Please copy all of the records below word for word, without changing anything.

** Begin Records provided **

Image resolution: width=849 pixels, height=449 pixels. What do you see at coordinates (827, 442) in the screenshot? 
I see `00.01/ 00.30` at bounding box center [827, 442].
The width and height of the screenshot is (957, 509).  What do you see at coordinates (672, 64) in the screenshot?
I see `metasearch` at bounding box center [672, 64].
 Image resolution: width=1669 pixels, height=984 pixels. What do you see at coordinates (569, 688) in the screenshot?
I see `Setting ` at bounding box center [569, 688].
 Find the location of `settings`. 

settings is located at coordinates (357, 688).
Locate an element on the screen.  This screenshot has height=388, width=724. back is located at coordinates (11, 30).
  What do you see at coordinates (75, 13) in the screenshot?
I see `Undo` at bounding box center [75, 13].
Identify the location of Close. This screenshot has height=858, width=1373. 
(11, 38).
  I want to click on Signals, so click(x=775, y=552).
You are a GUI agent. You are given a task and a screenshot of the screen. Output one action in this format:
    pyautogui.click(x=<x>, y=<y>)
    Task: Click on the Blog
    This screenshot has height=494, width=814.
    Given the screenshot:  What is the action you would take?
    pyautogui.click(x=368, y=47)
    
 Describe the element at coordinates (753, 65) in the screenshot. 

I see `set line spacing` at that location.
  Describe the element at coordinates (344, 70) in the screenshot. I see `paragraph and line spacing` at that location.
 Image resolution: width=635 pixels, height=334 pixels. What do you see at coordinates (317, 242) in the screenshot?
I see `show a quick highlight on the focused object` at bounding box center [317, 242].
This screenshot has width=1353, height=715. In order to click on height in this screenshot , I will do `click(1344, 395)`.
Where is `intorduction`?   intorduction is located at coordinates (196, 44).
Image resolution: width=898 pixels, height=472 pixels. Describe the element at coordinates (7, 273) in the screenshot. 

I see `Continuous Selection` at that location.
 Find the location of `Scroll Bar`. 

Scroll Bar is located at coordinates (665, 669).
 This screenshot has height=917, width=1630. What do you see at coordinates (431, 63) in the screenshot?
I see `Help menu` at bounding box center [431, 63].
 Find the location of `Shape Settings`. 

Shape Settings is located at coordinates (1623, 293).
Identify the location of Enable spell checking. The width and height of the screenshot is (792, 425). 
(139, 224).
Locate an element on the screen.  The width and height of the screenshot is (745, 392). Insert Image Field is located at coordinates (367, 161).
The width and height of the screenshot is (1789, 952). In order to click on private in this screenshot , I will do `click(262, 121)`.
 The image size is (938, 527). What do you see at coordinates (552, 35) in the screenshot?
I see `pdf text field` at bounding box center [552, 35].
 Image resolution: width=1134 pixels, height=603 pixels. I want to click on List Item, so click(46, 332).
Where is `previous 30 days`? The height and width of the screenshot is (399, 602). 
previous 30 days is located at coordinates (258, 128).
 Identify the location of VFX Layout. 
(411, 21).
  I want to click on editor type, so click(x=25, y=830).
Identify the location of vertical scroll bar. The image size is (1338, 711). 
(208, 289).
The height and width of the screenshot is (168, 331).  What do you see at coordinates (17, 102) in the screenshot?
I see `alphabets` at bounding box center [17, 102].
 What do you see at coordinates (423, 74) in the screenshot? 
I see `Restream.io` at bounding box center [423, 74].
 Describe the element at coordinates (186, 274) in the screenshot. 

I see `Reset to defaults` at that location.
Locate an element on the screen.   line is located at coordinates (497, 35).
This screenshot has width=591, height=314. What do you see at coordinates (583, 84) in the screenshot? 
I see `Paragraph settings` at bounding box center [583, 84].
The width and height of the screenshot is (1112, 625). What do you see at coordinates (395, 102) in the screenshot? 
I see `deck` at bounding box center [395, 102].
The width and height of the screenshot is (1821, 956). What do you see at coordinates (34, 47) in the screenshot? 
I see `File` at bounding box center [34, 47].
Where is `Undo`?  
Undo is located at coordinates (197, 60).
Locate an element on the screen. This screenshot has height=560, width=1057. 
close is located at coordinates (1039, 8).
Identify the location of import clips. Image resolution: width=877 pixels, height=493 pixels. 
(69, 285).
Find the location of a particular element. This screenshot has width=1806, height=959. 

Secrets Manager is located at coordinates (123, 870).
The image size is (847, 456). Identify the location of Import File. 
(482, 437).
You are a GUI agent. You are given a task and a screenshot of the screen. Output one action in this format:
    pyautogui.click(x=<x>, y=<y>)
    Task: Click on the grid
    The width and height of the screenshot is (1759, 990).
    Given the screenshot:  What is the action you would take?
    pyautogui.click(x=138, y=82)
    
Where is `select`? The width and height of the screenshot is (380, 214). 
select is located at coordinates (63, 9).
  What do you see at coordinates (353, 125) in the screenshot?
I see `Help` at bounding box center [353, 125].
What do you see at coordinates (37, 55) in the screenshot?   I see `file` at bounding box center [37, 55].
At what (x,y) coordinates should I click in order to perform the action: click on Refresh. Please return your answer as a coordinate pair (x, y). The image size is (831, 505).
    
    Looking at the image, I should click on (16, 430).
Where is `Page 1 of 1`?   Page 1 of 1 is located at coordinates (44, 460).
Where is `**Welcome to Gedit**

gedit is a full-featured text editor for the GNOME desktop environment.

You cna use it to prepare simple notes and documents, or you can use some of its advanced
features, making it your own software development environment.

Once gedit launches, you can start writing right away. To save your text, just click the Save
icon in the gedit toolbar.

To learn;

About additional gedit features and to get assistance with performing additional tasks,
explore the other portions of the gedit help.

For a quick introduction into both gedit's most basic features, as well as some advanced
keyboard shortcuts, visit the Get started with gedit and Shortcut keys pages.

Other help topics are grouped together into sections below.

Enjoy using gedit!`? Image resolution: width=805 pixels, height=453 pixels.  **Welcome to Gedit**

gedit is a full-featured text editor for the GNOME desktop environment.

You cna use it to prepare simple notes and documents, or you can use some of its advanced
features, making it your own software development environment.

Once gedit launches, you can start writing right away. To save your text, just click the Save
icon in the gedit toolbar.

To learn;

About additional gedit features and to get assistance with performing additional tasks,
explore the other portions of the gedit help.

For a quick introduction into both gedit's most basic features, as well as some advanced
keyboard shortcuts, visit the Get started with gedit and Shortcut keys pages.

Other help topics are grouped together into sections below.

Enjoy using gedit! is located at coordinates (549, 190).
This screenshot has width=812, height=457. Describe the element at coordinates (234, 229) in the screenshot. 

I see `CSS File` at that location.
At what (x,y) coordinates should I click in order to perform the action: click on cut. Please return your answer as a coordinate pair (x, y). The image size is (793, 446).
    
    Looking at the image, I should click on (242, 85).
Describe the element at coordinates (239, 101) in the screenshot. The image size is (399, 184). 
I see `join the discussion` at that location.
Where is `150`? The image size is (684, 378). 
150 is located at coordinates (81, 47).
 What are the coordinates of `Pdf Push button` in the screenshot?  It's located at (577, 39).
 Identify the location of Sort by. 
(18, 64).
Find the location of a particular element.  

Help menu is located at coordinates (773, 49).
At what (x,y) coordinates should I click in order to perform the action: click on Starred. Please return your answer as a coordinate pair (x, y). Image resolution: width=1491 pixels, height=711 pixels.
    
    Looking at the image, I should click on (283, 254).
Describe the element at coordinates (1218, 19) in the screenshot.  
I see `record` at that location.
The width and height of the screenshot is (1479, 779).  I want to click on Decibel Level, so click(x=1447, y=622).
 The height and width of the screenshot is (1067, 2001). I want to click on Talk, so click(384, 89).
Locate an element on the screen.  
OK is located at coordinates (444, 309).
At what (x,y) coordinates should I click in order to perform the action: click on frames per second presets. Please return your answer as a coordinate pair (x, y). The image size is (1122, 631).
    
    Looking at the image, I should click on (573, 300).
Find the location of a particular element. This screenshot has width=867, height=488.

** End Records provided **

▸ **Response**:
Image resolution: width=849 pixels, height=449 pixels. What do you see at coordinates (827, 442) in the screenshot? 
I see `00.01/ 00.30` at bounding box center [827, 442].
The width and height of the screenshot is (957, 509).  What do you see at coordinates (672, 64) in the screenshot?
I see `metasearch` at bounding box center [672, 64].
 Image resolution: width=1669 pixels, height=984 pixels. What do you see at coordinates (569, 688) in the screenshot?
I see `Setting ` at bounding box center [569, 688].
 Find the location of `settings`. 

settings is located at coordinates (357, 688).
Locate an element on the screen.  This screenshot has height=388, width=724. back is located at coordinates (11, 30).
  What do you see at coordinates (75, 13) in the screenshot?
I see `Undo` at bounding box center [75, 13].
Identify the location of Close. This screenshot has height=858, width=1373. 
(11, 38).
  I want to click on Signals, so click(x=775, y=552).
You are a GUI agent. You are given a task and a screenshot of the screen. Output one action in this format:
    pyautogui.click(x=<x>, y=<y>)
    Task: Click on the Blog
    This screenshot has height=494, width=814.
    Given the screenshot:  What is the action you would take?
    pyautogui.click(x=368, y=47)
    
 Describe the element at coordinates (753, 65) in the screenshot. 

I see `set line spacing` at that location.
  Describe the element at coordinates (344, 70) in the screenshot. I see `paragraph and line spacing` at that location.
 Image resolution: width=635 pixels, height=334 pixels. What do you see at coordinates (317, 242) in the screenshot?
I see `show a quick highlight on the focused object` at bounding box center [317, 242].
This screenshot has width=1353, height=715. In order to click on height in this screenshot , I will do `click(1344, 395)`.
Where is `intorduction`?   intorduction is located at coordinates (196, 44).
Image resolution: width=898 pixels, height=472 pixels. Describe the element at coordinates (7, 273) in the screenshot. 

I see `Continuous Selection` at that location.
 Find the location of `Scroll Bar`. 

Scroll Bar is located at coordinates (665, 669).
 This screenshot has height=917, width=1630. What do you see at coordinates (431, 63) in the screenshot?
I see `Help menu` at bounding box center [431, 63].
 Find the location of `Shape Settings`. 

Shape Settings is located at coordinates (1623, 293).
Identify the location of Enable spell checking. The width and height of the screenshot is (792, 425). 
(139, 224).
Locate an element on the screen.  The width and height of the screenshot is (745, 392). Insert Image Field is located at coordinates (367, 161).
The width and height of the screenshot is (1789, 952). In order to click on private in this screenshot , I will do `click(262, 121)`.
 The image size is (938, 527). What do you see at coordinates (552, 35) in the screenshot?
I see `pdf text field` at bounding box center [552, 35].
 Image resolution: width=1134 pixels, height=603 pixels. I want to click on List Item, so click(46, 332).
Where is `previous 30 days`? The height and width of the screenshot is (399, 602). 
previous 30 days is located at coordinates (258, 128).
 Identify the location of VFX Layout. 
(411, 21).
  I want to click on editor type, so click(x=25, y=830).
Identify the location of vertical scroll bar. The image size is (1338, 711). 
(208, 289).
The height and width of the screenshot is (168, 331).  What do you see at coordinates (17, 102) in the screenshot?
I see `alphabets` at bounding box center [17, 102].
 What do you see at coordinates (423, 74) in the screenshot? 
I see `Restream.io` at bounding box center [423, 74].
 Describe the element at coordinates (186, 274) in the screenshot. 

I see `Reset to defaults` at that location.
Locate an element on the screen.   line is located at coordinates (497, 35).
This screenshot has width=591, height=314. What do you see at coordinates (583, 84) in the screenshot? 
I see `Paragraph settings` at bounding box center [583, 84].
The width and height of the screenshot is (1112, 625). What do you see at coordinates (395, 102) in the screenshot? 
I see `deck` at bounding box center [395, 102].
The width and height of the screenshot is (1821, 956). What do you see at coordinates (34, 47) in the screenshot? 
I see `File` at bounding box center [34, 47].
Where is `Undo`?  
Undo is located at coordinates (197, 60).
Locate an element on the screen. This screenshot has height=560, width=1057. 
close is located at coordinates (1039, 8).
Identify the location of import clips. Image resolution: width=877 pixels, height=493 pixels. 
(69, 285).
Find the location of a particular element. This screenshot has width=1806, height=959. 

Secrets Manager is located at coordinates (123, 870).
The image size is (847, 456). Identify the location of Import File. 
(482, 437).
You are a GUI agent. You are given a task and a screenshot of the screen. Output one action in this format:
    pyautogui.click(x=<x>, y=<y>)
    Task: Click on the grid
    The width and height of the screenshot is (1759, 990).
    Given the screenshot:  What is the action you would take?
    pyautogui.click(x=138, y=82)
    
Where is `select`? The width and height of the screenshot is (380, 214). 
select is located at coordinates (63, 9).
  What do you see at coordinates (353, 125) in the screenshot?
I see `Help` at bounding box center [353, 125].
What do you see at coordinates (37, 55) in the screenshot?   I see `file` at bounding box center [37, 55].
At what (x,y) coordinates should I click in order to perform the action: click on Refresh. Please return your answer as a coordinate pair (x, y). The image size is (831, 505).
    
    Looking at the image, I should click on (16, 430).
Where is `Page 1 of 1`?   Page 1 of 1 is located at coordinates (44, 460).
Where is `**Welcome to Gedit**

gedit is a full-featured text editor for the GNOME desktop environment.

You cna use it to prepare simple notes and documents, or you can use some of its advanced
features, making it your own software development environment.

Once gedit launches, you can start writing right away. To save your text, just click the Save
icon in the gedit toolbar.

To learn;

About additional gedit features and to get assistance with performing additional tasks,
explore the other portions of the gedit help.

For a quick introduction into both gedit's most basic features, as well as some advanced
keyboard shortcuts, visit the Get started with gedit and Shortcut keys pages.

Other help topics are grouped together into sections below.

Enjoy using gedit!`? Image resolution: width=805 pixels, height=453 pixels.  **Welcome to Gedit**

gedit is a full-featured text editor for the GNOME desktop environment.

You cna use it to prepare simple notes and documents, or you can use some of its advanced
features, making it your own software development environment.

Once gedit launches, you can start writing right away. To save your text, just click the Save
icon in the gedit toolbar.

To learn;

About additional gedit features and to get assistance with performing additional tasks,
explore the other portions of the gedit help.

For a quick introduction into both gedit's most basic features, as well as some advanced
keyboard shortcuts, visit the Get started with gedit and Shortcut keys pages.

Other help topics are grouped together into sections below.

Enjoy using gedit! is located at coordinates (549, 190).
This screenshot has width=812, height=457. Describe the element at coordinates (234, 229) in the screenshot. 

I see `CSS File` at that location.
At what (x,y) coordinates should I click in order to perform the action: click on cut. Please return your answer as a coordinate pair (x, y). The image size is (793, 446).
    
    Looking at the image, I should click on (242, 85).
Describe the element at coordinates (239, 101) in the screenshot. The image size is (399, 184). 
I see `join the discussion` at that location.
Where is `150`? The image size is (684, 378). 
150 is located at coordinates (81, 47).
 What are the coordinates of `Pdf Push button` in the screenshot?  It's located at (577, 39).
 Identify the location of Sort by. 
(18, 64).
Find the location of a particular element.  

Help menu is located at coordinates (773, 49).
At what (x,y) coordinates should I click in order to perform the action: click on Starred. Please return your answer as a coordinate pair (x, y). Image resolution: width=1491 pixels, height=711 pixels.
    
    Looking at the image, I should click on (283, 254).
Describe the element at coordinates (1218, 19) in the screenshot.  
I see `record` at that location.
The width and height of the screenshot is (1479, 779).  I want to click on Decibel Level, so click(x=1447, y=622).
 The height and width of the screenshot is (1067, 2001). I want to click on Talk, so click(384, 89).
Locate an element on the screen.  
OK is located at coordinates (444, 309).
At what (x,y) coordinates should I click in order to perform the action: click on frames per second presets. Please return your answer as a coordinate pair (x, y). The image size is (1122, 631).
    
    Looking at the image, I should click on (573, 300).
Find the location of a particular element. This screenshot has width=867, height=488.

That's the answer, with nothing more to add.